Selected text.
=======

Back to the lathe, I have also been working with the people at the factory since I was made aware of this last week, they are aware and will be taken care of. If theres a problem and it comes up, just email us. (Not on here, I don't check too often)    

 Things happen, but the one thing I can say about us is they are ALWAYS taken care of and corrected.


----------



## Ozbusa67 (Mar 24, 2020)

I was not trying to bash you or pm at all. I was just letting aj know what I had we received are machine about the the same time and I have spent over 60 hrs on it and still to get to work now with time I will spend more time on it . I have a 727v that I I truly love it works great and I can move any handle on it with  1 finger . That is why I spend the money on a brand lathe  I thought for that kind of money it would be the same as the mill. But to my surprise it wasn't . I didn't want to spend any more money then I all ready spent this was at the top of my budget and if I was to get 12x36 I would spend  more on a vdf and a new motor to get the option that I have with this one .


----------



## qualitymachinetools (Mar 24, 2020)

Stating a problem is really not bashing, I just replied since someone emailed me and pointed it out. I wanted everyone to know we are here if anything is needed. No need to put that much time in to it, we can always exchange it out too or just send it back.  The fit on the smaller Chinese lathes is never going to be what they are on the Taiwan machines, but it definitely should be better than that. So thats why the 1236T came to mind as an offer. Yes more money too, but also higher end.          (MOST chinese lathes out there are much worse than that, they work, and they wear in, but definitely not ideal)           Thats why I had them investigate at the factory like in the picture, it will be handled.

=======

Listed entries.
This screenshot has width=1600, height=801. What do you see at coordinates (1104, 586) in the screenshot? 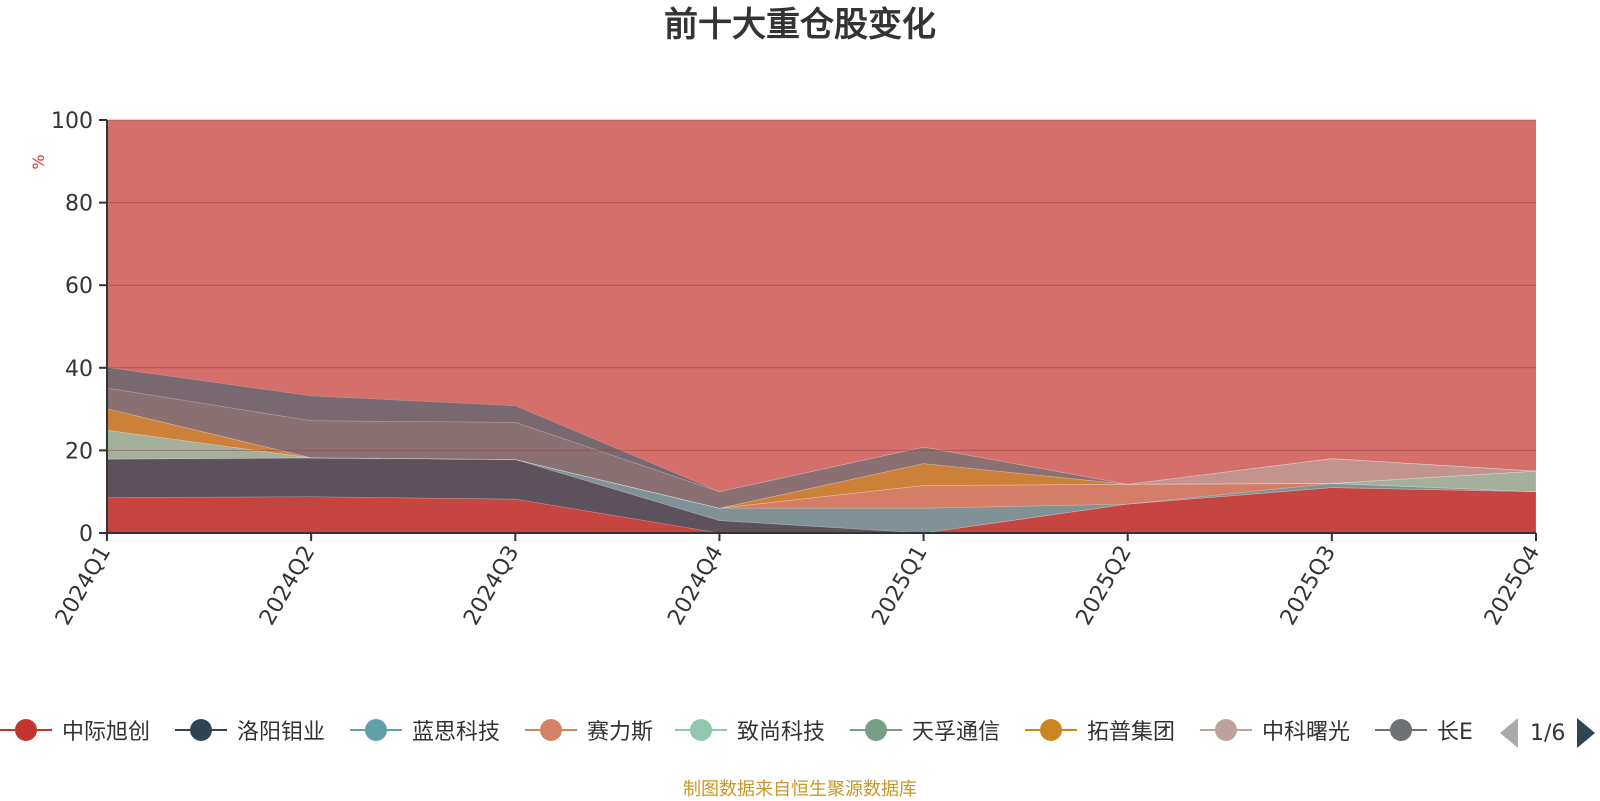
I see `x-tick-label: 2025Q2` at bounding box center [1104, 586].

=======

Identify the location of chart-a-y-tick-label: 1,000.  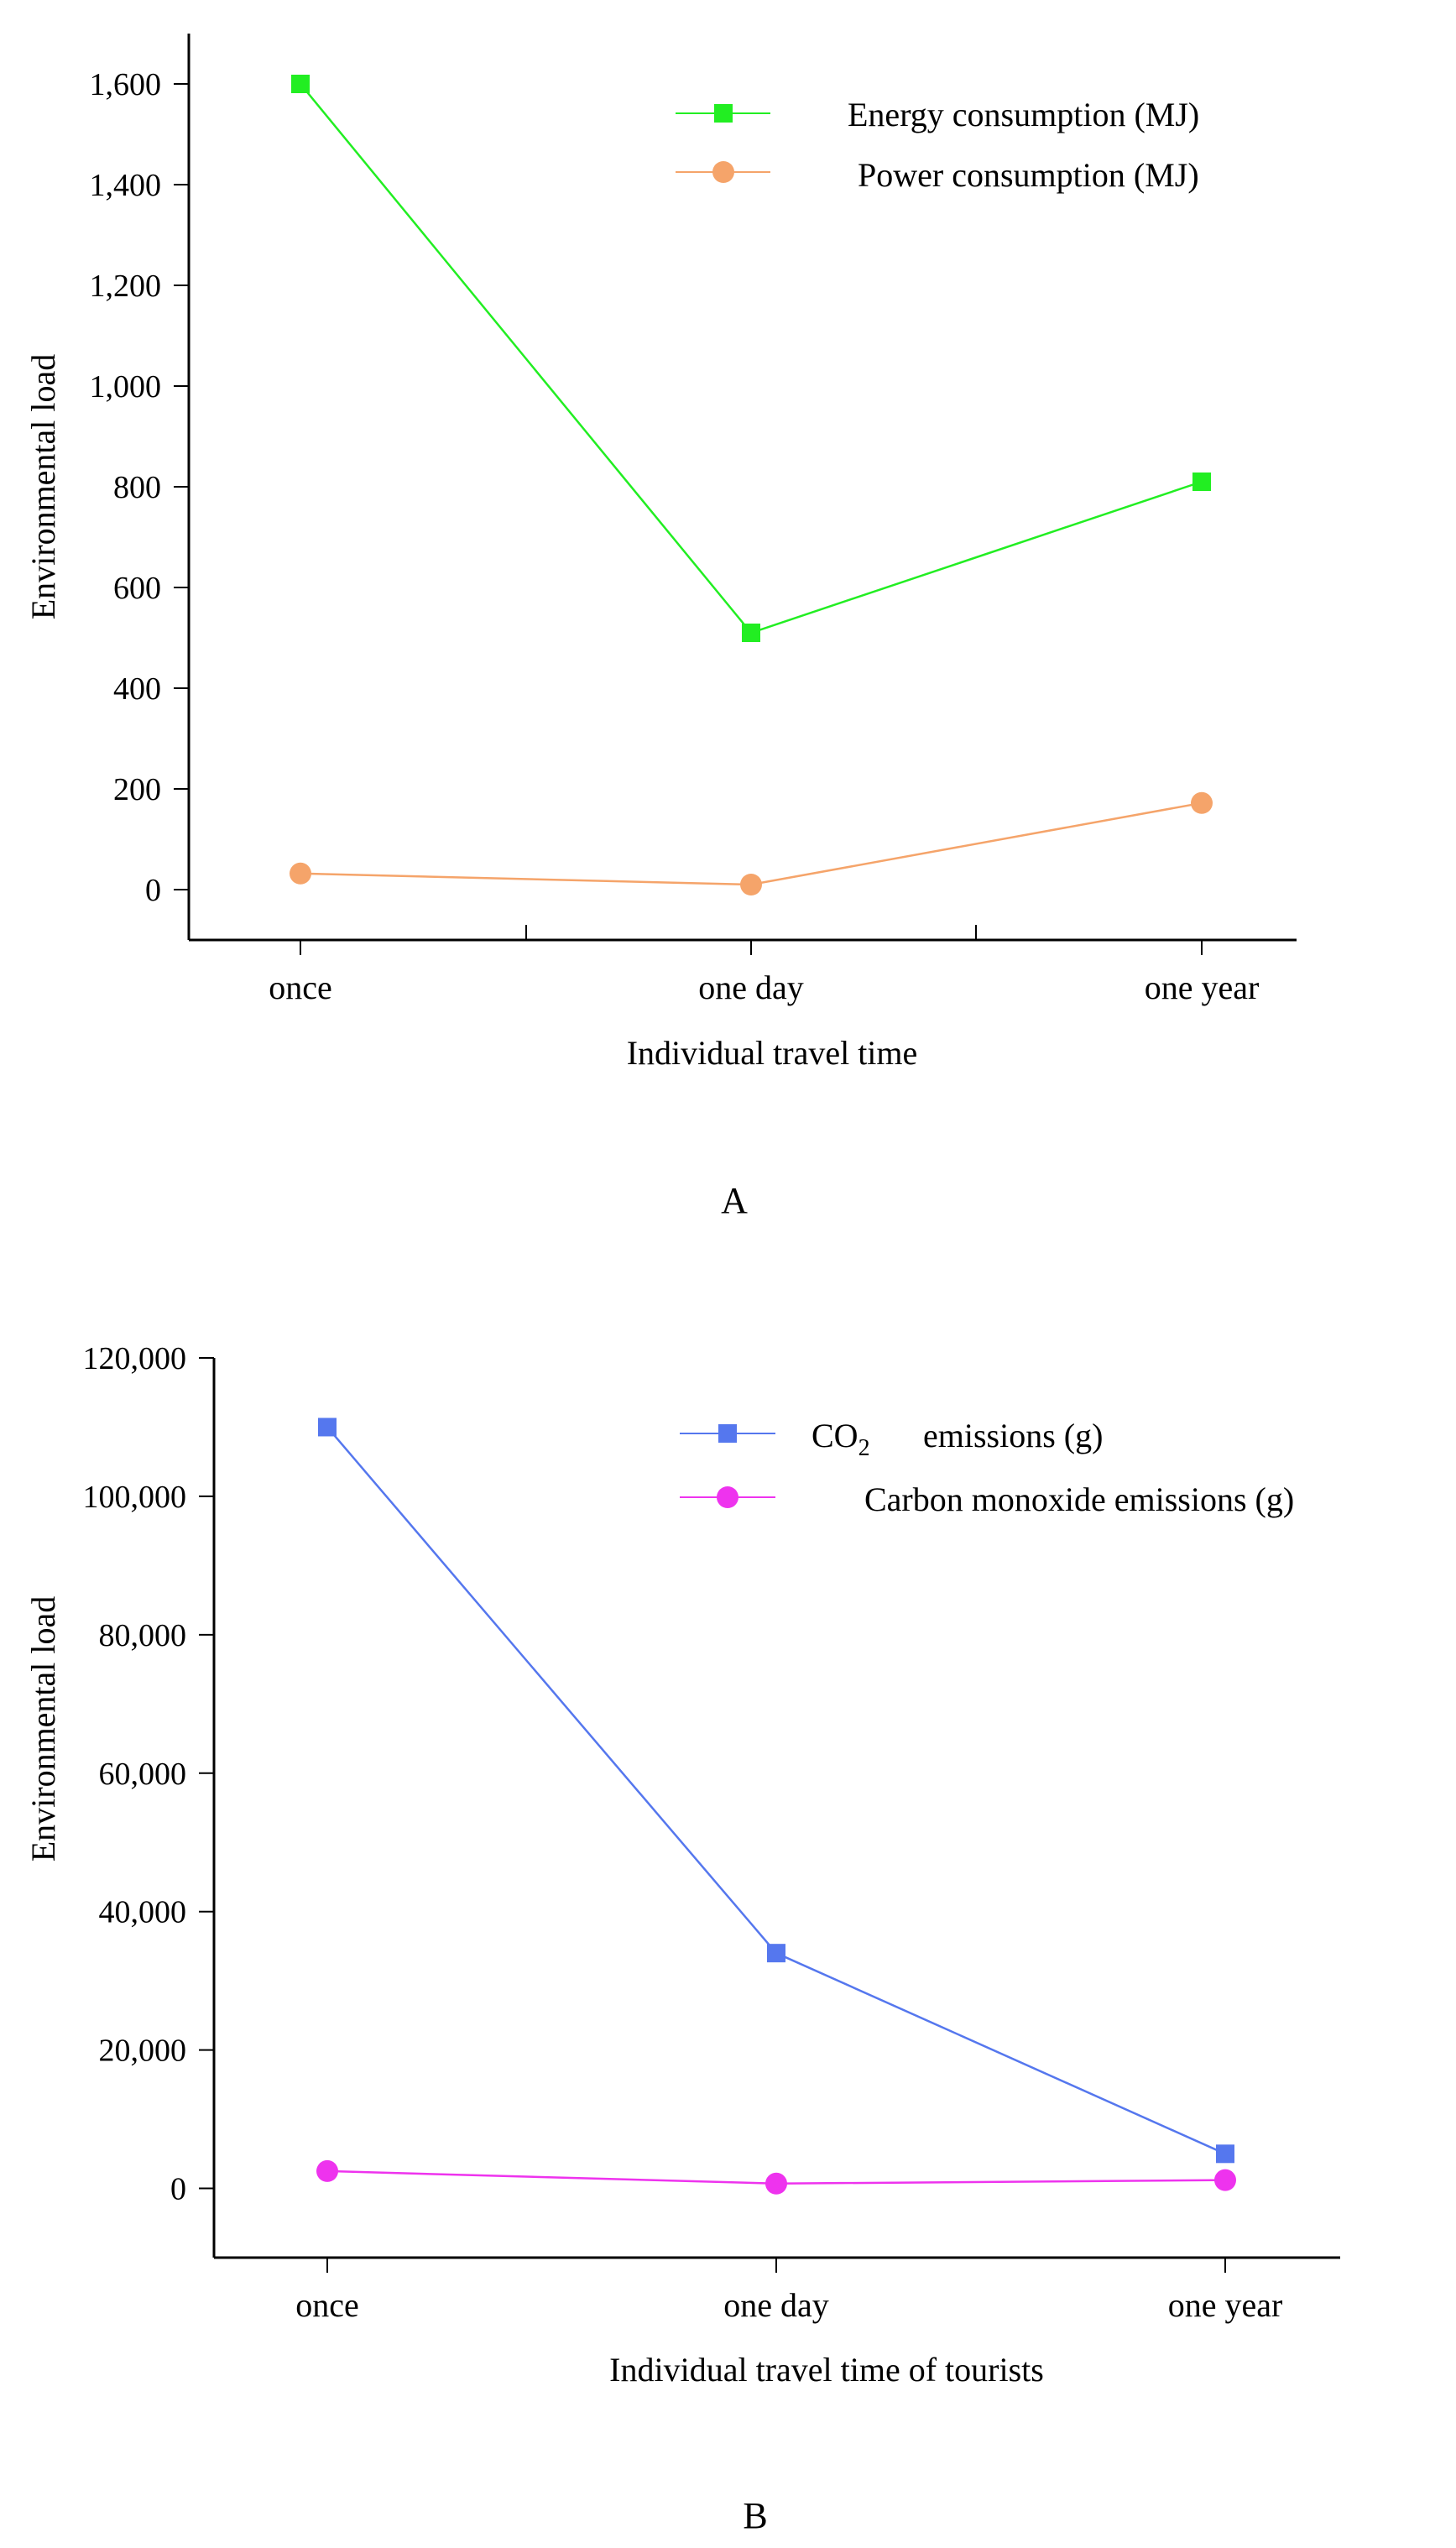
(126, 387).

=======

Goal of the exercise. Continue the lathe forum thread from the point where it stops. The rows have nothing to do with this.

Response to this task.
----------



## Ozbusa67 (Mar 24, 2020)

PM can you tell me what size the 3 phase motor on the 1236t I'm looking in the cost of the power install and yes I know we can't do anything at this time


----------



## mksj (Mar 24, 2020)

The 1236GT has a 1.5Hp motor, the 1340GT has a 2 Hp motor. The stock 3 phase motors do fine with a VFD, I recommend the Hitachi WJ200 or the Teco E510 which can be paired with an external braking resistor. I do not recommend the HY, Teco L510 or generic VFDs for a lathe application.  My experience with others doing a basic VFD install, is it can be done for around $400-500 inclusive of the cost of the VFD. You retain the stock control system and remove the high voltage motor wiring and use the contactors to switch the VFD low voltage inputs. Alternative is to go with a single phase version. Worth considering if you are looking for a higher quality machine.


----------



## Ozbusa67 (Mar 24, 2020)

Thanks a ton so with the VFD  I can run 120 or do I need to run 240 -220


----------



## Ozbusa67 (Mar 24, 2020)

Has any one done a write up on this or is there a another thread on it


----------



## tweinke (Mar 24, 2020)

mksj has a nice write up posted here


----------



## mksj (Mar 25, 2020)

VFD's for 2 Hp are 230VAC single phase input. Attached is the last version of the basic conversion which applies to the 1340GT, only difference would be the motor size/kW setting for the 1236GT. I have some additional info on enclosure recommendations if needed.  The information is a starting point and assumes you are comfortable with high voltage wiring and can do it in accordance with electrical code.  I recommend people program the VFD's via the front panel, quite easy once you try. I recently built a 1340GT system and tried to program the VFD via the current Hitachi software and it was not compatible with the current WJ200 models. I contacted Hitachi Tech. support but never heard back from them. In the past, they just referred the problem back to Japan where change is slow.








						Pm1340gt Lathe Basic Vfd Control Conversion Using The Stock Control Board And Switches
					

Many individuals buy the PM1340GT lathe as a 3 phase machine with the intent to convert it over to a VFD system, the usual VFD that is used is the Hitachi WJ200-015SF. Unfortunately the conversion often requires a somewhat complex and costly conversion process to optimize many of the VFD...




					www.hobby-machinist.com


----------



## Ozbusa67 (Mar 25, 2020)

Thanks mjks you are full of very important info thank you for sharing it was with you !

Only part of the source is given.